WORK TASK – Write out each record exactly as given, but do not include the pictures.

INPUT DATA –
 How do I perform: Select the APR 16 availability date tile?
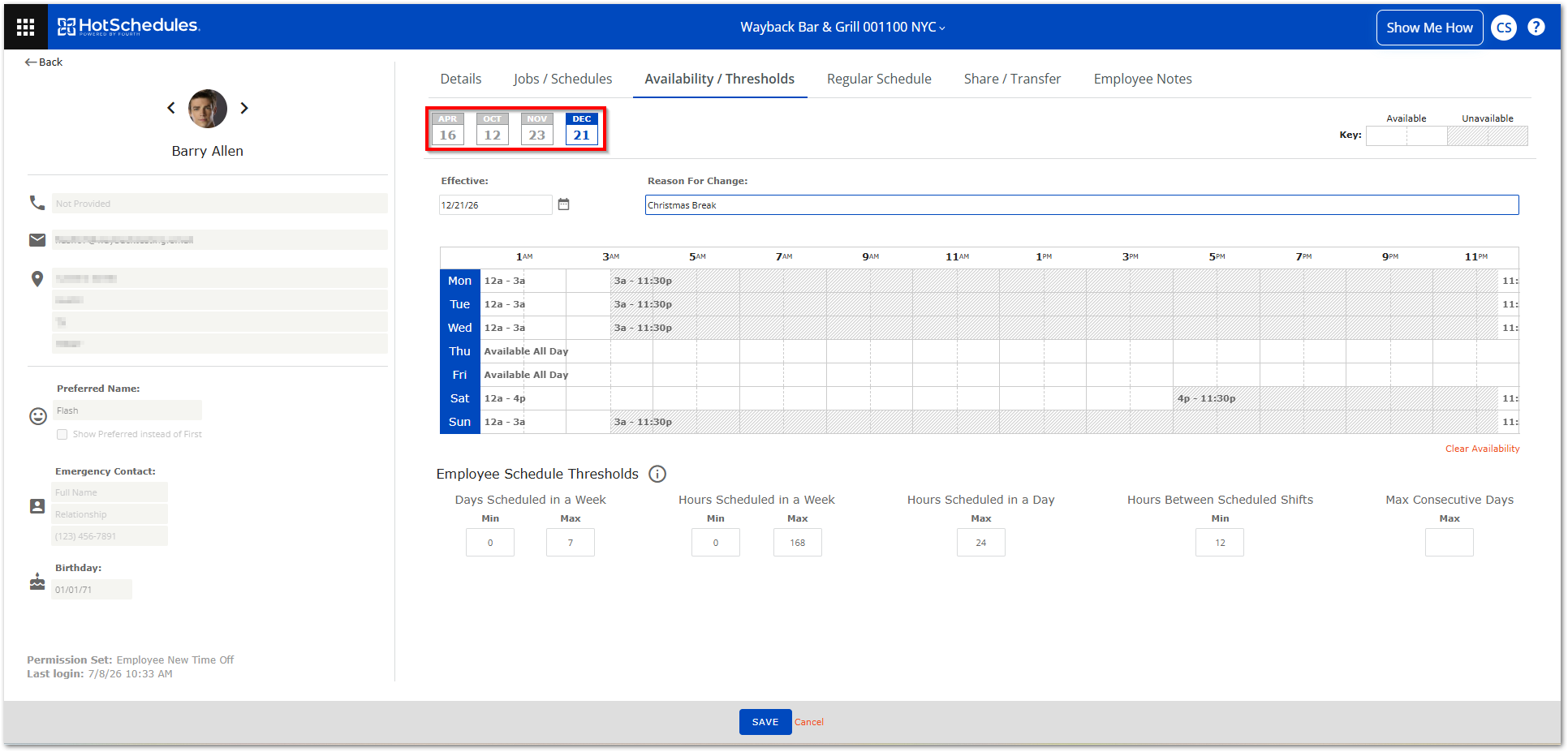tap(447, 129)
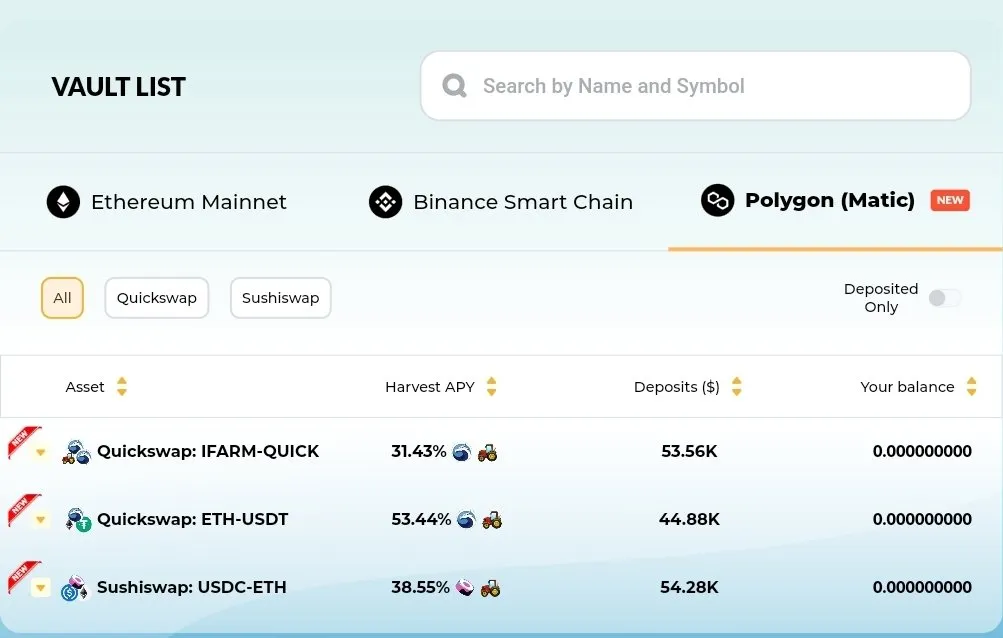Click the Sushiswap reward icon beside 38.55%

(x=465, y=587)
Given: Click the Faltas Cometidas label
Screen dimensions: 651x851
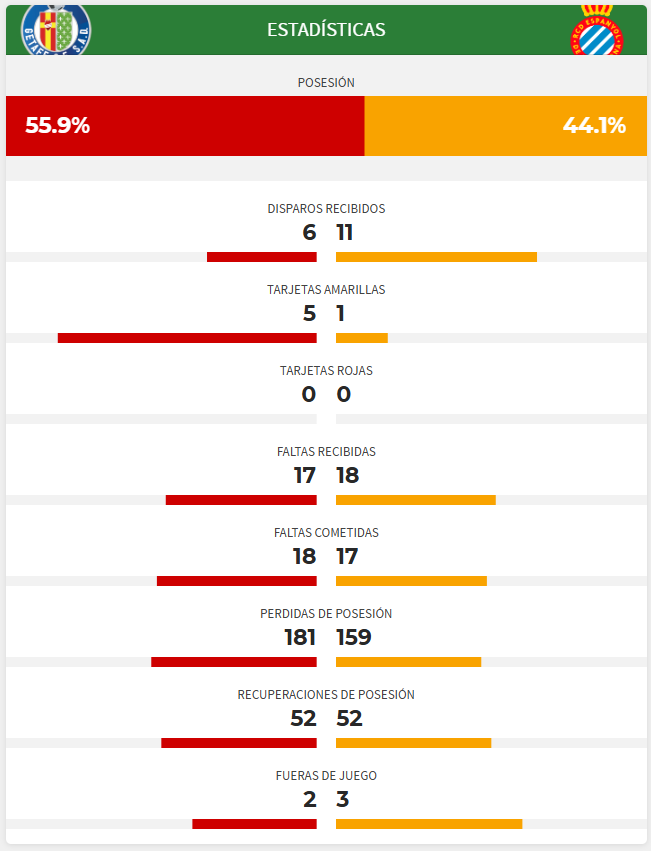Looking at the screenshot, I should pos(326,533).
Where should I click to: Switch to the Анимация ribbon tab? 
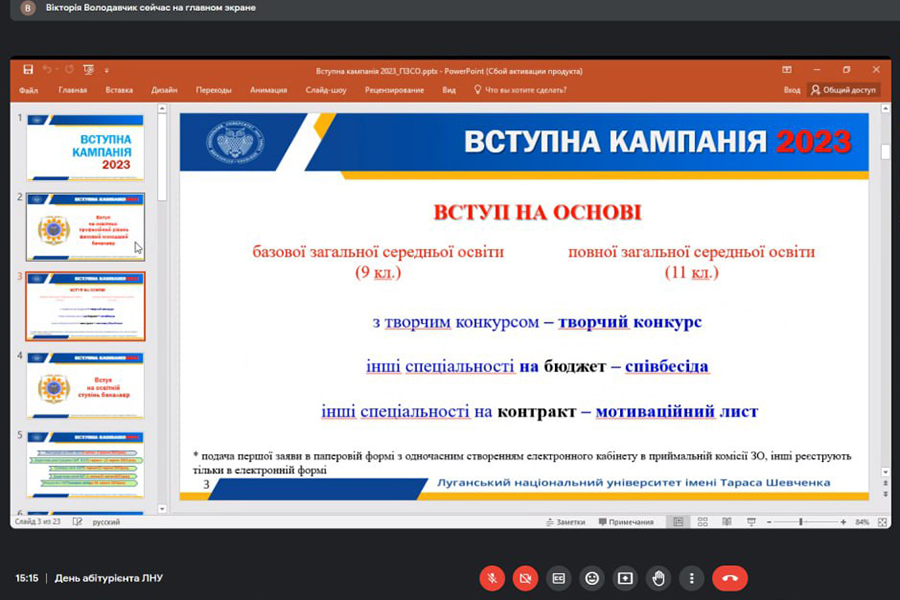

SOLUTION –
 How do I perform: Select the APR 16 availability date tile?
tap(447, 129)
Click the Sushiswap reward icon beside 38.55%

(x=465, y=587)
Given: Click the Faltas Cometidas label
Screen dimensions: 651x851
Looking at the screenshot, I should pos(326,533).
Where should I click to: Switch to the Анимация ribbon tab? 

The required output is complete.